Incidence curves are consistent with two types of clonal expansions, slow and fast
Our MSCE model fits to the incidences of 4 gastrointestinal cancers (CRC, gastric cancer, pancreatic cancer, and EAC) yield parameter estimates suggesting that malignant tumor progression is preceded by a prolonged period of premalignant tumor growth characterized by a low rate of net cell proliferation (Tables 1 and 2). In contrast, malignant tumor growth is estimated to be many-fold faster than premalignant growth. The model distinguishes features of the incidence curves that relate to slow growth of premalignant lesions and fast growth of malignant lesions, and allows estimation of the time period in which tumors sojourn as slowly growing masses before becoming invasive. The effective sojourn time |$T_1^{{\rm eff}}$|, that is, the time of appearance of the first persistent malignant clone that started with a single premalignant cell, seems to be much longer than estimated from clinical data. For colon, clinical estimates range from 20 to 25 years (37). However, this usually refers to the time starting with a small adenoma, which must have been already present for some time. It is not known how long adenomas sojourn before they can be observed. A clue can be found in the average time to cancer among patients with familial adenomatous polyposis (FAP), which can be viewed as a lower estimate for the mean sojourn time of an adenoma, as adenomas are likely to form early in life in patients with FAP even though the diagnosis of polyposis may not occur until later. From the age distribution of cancer with polyposis in patients with FAP (see ref. 37), which peaks around the age of 40 years, we conclude that the mean sojourn of an adenoma that has the potential to progress to cancer is likely longer than 40 years, as this time generally represents the time of first diagnosis of the cancer—a first passage time in statistical parlance—and not an average time across all adenomas with neoplastic potential including some that will not turn cancerous in a person's lifetime. Our estimates of 50 to 55 years for the mean duration of an adenoma developing into a detectable carcinoma are therefore not inconsistent with what can be inferred from the incidence of CRC in FAP.

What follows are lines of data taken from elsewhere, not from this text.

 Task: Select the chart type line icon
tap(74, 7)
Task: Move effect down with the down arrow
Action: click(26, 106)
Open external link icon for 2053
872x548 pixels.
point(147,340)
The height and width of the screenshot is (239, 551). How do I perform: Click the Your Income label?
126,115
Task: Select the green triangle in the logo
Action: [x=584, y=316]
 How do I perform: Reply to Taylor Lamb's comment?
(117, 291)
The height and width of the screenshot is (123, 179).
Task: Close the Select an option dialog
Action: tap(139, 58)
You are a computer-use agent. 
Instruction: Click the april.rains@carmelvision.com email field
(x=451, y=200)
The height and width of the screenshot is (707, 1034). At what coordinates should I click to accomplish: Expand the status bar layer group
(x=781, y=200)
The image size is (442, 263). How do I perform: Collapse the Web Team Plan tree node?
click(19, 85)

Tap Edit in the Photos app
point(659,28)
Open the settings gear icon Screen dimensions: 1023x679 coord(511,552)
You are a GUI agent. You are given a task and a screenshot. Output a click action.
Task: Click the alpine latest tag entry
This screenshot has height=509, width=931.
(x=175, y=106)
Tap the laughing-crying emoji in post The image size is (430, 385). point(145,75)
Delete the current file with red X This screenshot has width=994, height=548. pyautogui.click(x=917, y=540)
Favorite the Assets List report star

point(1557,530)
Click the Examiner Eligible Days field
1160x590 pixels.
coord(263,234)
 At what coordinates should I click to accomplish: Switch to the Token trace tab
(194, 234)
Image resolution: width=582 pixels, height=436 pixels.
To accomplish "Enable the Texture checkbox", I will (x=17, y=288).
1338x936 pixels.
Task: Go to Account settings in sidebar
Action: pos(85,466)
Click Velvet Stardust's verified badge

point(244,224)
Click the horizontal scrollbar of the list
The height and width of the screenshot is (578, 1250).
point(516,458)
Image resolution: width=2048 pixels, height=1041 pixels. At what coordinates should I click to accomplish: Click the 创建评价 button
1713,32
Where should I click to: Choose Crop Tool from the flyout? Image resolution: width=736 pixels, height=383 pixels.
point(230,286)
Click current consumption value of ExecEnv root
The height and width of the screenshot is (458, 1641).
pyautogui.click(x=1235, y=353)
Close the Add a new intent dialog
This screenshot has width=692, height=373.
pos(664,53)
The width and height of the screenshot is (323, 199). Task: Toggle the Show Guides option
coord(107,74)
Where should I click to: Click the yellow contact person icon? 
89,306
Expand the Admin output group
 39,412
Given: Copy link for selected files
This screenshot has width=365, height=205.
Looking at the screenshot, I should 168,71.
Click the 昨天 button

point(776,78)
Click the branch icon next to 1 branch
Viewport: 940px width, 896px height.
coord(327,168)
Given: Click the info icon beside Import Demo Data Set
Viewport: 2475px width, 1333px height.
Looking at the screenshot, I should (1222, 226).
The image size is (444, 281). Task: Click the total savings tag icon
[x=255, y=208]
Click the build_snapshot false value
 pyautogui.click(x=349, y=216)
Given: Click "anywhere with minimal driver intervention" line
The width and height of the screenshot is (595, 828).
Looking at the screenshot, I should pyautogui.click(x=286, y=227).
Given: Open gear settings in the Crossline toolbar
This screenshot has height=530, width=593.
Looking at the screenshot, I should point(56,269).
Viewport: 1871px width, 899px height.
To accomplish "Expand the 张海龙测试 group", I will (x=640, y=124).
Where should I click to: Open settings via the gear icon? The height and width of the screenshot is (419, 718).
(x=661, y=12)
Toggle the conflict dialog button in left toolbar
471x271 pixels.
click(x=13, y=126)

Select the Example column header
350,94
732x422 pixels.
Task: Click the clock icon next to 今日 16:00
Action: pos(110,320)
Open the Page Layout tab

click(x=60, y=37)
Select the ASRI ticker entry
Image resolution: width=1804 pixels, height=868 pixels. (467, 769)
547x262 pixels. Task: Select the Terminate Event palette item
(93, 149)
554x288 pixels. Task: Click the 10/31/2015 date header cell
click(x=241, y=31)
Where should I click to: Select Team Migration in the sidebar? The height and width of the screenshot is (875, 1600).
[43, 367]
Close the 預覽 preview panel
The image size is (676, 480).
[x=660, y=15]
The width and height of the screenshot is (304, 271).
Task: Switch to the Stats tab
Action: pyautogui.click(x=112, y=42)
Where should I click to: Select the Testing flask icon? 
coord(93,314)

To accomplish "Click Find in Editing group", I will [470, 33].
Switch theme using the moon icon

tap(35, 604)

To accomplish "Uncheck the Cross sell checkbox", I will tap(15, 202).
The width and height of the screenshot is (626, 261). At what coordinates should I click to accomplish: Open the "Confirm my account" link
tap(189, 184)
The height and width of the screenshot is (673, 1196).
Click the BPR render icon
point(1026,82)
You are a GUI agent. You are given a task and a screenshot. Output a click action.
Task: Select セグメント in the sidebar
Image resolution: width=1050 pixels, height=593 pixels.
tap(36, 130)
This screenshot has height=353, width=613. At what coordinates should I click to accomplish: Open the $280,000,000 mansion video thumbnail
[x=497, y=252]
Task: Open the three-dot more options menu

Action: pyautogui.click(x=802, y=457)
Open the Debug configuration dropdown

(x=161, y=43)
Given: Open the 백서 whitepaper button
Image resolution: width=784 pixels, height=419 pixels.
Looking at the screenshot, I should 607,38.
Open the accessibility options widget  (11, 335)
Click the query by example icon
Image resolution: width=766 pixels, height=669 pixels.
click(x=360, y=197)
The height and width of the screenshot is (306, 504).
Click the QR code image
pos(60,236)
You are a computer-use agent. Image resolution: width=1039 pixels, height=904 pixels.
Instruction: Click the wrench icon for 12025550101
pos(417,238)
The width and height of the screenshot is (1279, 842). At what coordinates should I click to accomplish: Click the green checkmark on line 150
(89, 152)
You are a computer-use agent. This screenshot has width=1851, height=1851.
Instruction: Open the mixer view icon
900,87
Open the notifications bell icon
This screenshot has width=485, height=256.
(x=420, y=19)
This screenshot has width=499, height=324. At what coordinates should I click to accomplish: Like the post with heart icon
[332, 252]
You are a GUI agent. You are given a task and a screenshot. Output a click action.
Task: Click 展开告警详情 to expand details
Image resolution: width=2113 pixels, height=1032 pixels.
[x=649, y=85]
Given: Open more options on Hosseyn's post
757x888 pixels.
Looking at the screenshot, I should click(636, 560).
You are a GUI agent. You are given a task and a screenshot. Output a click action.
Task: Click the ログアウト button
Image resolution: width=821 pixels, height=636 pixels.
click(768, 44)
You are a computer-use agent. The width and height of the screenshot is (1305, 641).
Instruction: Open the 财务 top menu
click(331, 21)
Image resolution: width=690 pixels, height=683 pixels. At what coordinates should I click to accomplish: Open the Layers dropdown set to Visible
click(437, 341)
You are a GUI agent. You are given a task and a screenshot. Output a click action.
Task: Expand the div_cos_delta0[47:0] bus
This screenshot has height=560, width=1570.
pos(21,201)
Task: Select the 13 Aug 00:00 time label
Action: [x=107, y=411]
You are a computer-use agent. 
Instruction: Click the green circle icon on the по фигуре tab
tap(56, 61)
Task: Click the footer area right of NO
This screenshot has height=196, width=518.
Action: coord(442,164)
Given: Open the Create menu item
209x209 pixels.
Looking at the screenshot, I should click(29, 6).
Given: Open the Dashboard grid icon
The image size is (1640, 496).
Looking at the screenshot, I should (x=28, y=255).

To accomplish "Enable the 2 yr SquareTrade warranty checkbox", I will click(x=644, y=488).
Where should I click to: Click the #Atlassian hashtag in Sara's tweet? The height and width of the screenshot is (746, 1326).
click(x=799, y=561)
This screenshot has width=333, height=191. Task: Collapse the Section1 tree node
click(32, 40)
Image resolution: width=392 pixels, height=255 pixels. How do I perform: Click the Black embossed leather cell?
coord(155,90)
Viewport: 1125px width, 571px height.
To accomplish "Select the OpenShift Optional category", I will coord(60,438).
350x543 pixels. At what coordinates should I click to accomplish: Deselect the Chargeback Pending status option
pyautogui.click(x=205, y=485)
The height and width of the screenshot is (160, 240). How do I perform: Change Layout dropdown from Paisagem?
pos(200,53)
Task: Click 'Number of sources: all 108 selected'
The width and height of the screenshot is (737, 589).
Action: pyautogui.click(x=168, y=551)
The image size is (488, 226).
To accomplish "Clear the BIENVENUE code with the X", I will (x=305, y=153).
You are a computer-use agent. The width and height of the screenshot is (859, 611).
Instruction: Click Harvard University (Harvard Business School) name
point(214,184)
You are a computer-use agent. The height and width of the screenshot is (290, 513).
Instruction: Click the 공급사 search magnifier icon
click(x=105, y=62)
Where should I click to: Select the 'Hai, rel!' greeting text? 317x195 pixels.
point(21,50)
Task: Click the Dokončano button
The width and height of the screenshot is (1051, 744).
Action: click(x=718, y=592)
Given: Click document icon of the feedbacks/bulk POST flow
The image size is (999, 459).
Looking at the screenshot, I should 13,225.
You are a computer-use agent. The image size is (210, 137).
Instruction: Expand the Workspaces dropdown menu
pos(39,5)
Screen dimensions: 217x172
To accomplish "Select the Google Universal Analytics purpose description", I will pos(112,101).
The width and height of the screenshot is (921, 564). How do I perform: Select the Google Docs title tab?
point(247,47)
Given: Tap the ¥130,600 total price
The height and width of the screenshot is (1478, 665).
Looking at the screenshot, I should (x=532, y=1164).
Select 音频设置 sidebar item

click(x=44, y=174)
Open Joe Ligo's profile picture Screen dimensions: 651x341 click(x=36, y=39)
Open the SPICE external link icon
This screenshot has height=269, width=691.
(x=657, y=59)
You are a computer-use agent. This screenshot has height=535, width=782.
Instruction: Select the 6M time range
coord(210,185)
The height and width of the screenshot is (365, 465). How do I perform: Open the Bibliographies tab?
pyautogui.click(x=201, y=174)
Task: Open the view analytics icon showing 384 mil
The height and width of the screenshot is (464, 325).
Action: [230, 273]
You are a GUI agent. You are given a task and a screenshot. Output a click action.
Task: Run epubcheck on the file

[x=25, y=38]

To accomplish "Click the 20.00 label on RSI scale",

Identifiability of a malignant progression parameter
Our mathematical analysis shows the approximate equivalency of the hazard functions generated by the MSCE model and a model with a single clonal expansion (MSCE-1), which is adjusted for clonal extinction and delayed by a lag-time representing the mean sojourn time T2 of the surviving malignancy (see Fig. 1). Thus, in practice, only the time-scale associated with malignant tumor progression can be estimated from cancer incidence data but not the full malignant cell kinetics given by the rates of malignant cell division αM, cell death, βM, and (per cell) detection ρ. However, assuming plausible values for the cell division rates (αM) and a (per cell) cancer detection rate ρ (see sensitivity analysis), we do obtain estimates for the net cell proliferation rate gM in malignant tumors that yield tumor volume doubling times that are consistent with clinical observations from radiographic imaging of carcinoma (see Results).
For pancreatic cancer, the estimated sojourn times T2 for male and female preclinical malignancies are very short, suggesting that the model only captures the short metastatic phase of the development but cannot identify the sojourn of the primary tumor. It is conceivable that noninvasive precursors, such as the PanINs, interact with stromal components such as myofibroblasts that facilitate invasion and metastatic colonization (38). The resulting colonies may initially grow slowly, perhaps similar to their parental premalignant precursors but may acquire an aggressive and expansive phenotype at a later time.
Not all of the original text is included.